Molecular mechanisms involved in the production of chromosomal aberrations. II. Utilization of Neurospora endonuclease for the study of aberration production by X-rays in G1 and G2 stages of the cell cycle.

Chinese hamster ovary cells (CHO) were X-irradiated in G1 and G2 stages of the cell cycle and subsequently Neurospora endonuclease (NE) (E.C.3.1.4), an enzyme which is specific in cleaving single-stranded DNA, was introduced into the cells, after making the cells permeable by treatment with inactivated Sendai virus. With this treatment all classes of X-ray-induced chromatid aberrations increased in G2 cells, whereas in G1 cells an increase in chromosome type of aberrations was found, associated with a profound induction of chromatid type of aberrations as well.

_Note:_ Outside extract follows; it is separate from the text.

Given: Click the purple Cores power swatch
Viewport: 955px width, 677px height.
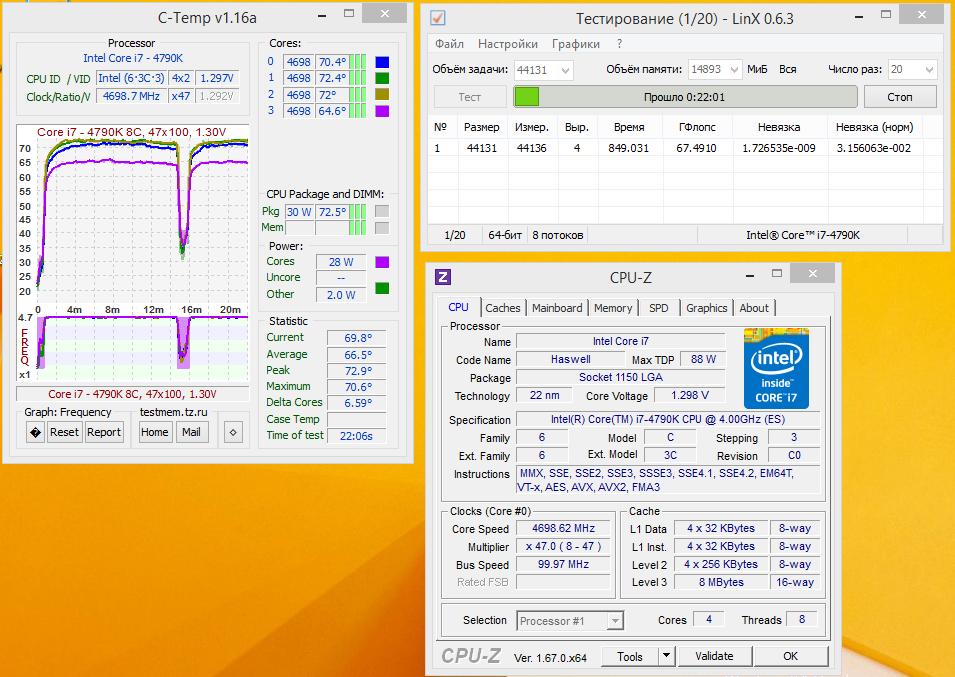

Duration of the availability of single-strand gaps for the action of NE has been studied in G2 cells following X-irradiation and the influence of different parts of the G2 stage on the type and frequencies of chromatid aberrations was discerned. While the increase in chromosome type of aberrations by NE in X-irradiated G1 cells has been interpreted as due to the conversion of DNA single-strand breaks or gaps to double-strand breaks by NE, the induction of chromatid aberrations in G1 has been assumed to be due to conversion of some of the damaged bases into strand breaks by NE. Biochemical evidence is presented for the conversion by NE of DNA single-strand breaks induced by X-rays into double-strand breaks using neutral sucrose gradient centrifugation.